尽管对大型语言模型及其回答各种许可考试问题的能力进行了广泛的研究，但在医学课程中的特定科目（特别是医学神经科学）中使用聊天机器人的关注有限。本研究比较了Claude 3.5 Sonnet （Anthropic）、GPT-3.5、GPT-4-1106 （OpenAI）、Copilot免费版（Microsoft）和Gemini 1.5 Flash（谷歌）与学生在医学神经科学课程数据库mcq上的表现，以评估聊天机器人的可靠性。每个聊天机器人连续5次尝试回答200个usmle风格的问题，并根据准确性、相关性和全面性进行评估。mcq被分为12个类别/主题。结果表明，在目前的发展水平下，选定的ai驱动的聊天机器人平均能准确回答67.2%的医学神经科学课程的mcq，比学生的平均水平低7.4%。然而，Claude和GPT-4分别以83%和81.7%的正确率超越了其他聊天机器人，优于学生的平均成绩。其次是Copilot（59.5%）、GPT-3.5（58.3%）和Gemini（53.6%）。在不同类别中，神经细胞学、胚胎学和间脑是三个最好的题目，平均答对率为78.1% ~ 86.7%，最低的是脑干、特殊感觉和小脑，答对率为54.4% ~ 57.7%。我们的研究表明，Claude和GPT-4是目前最先进的两个聊天机器人。他们在回答与神经科学相关的mcq方面表现出的熟练程度超过了普通医科学生。这一突破标志着人工智能如何补充和增强教育工具和技术的一个重要里程碑。

本文章由计算机程序翻译，如有差异，请以英文原文为准。

求助全文

约1分钟内获得全文求助全文

来源期刊

Advances in Physiology Education 医学-生理学

CiteScore

3.40

自引率

19.00%

发文量

100

审稿时长

>12 weeks

期刊介绍： Advances in Physiology Education promotes and disseminates educational scholarship in order to enhance teaching and learning of physiology, neuroscience and pathophysiology.
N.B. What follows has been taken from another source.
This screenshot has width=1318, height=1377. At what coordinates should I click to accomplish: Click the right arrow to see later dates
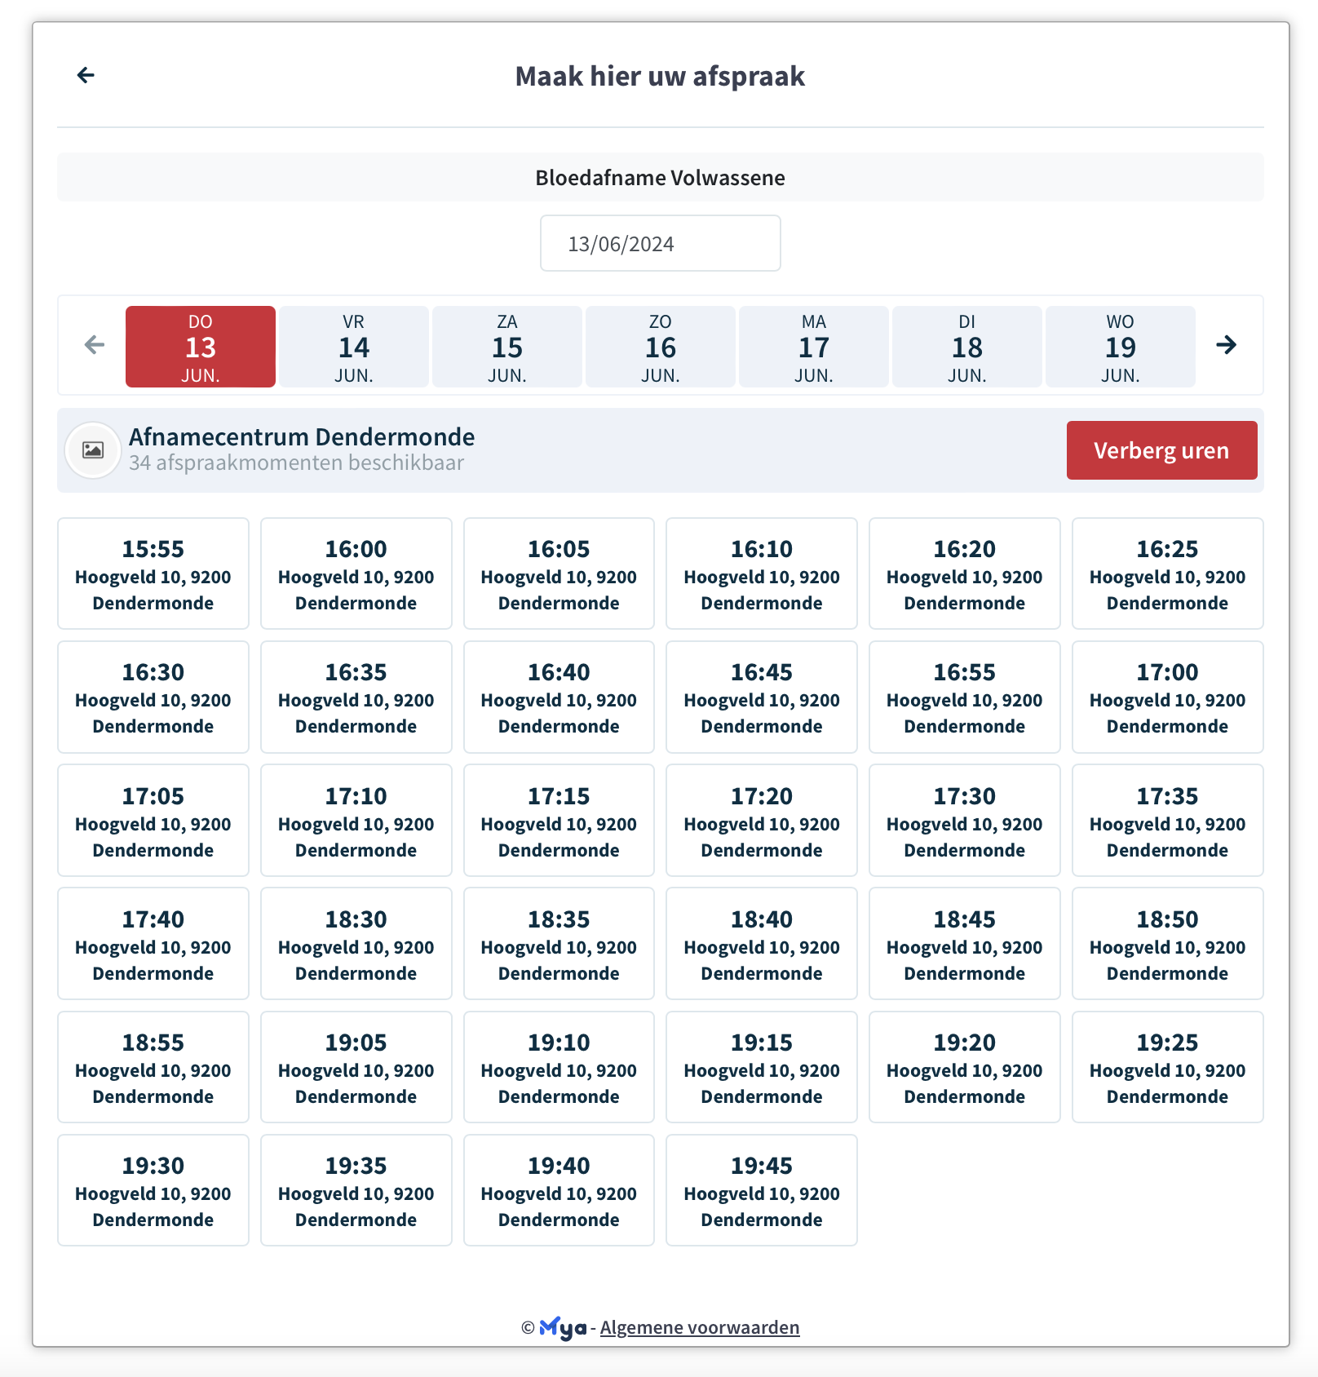click(x=1226, y=346)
The journal publishes peer-reviewed descriptions of innovations that improve teaching in the classroom and laboratory, essays on education, and review articles based on our current understanding of physiological mechanisms. Submissions that evaluate new technologies for teaching and research, and educational pedagogy, are especially welcome. The audience for the journal includes educators at all levels: K–12, undergraduate, graduate, and professional programs.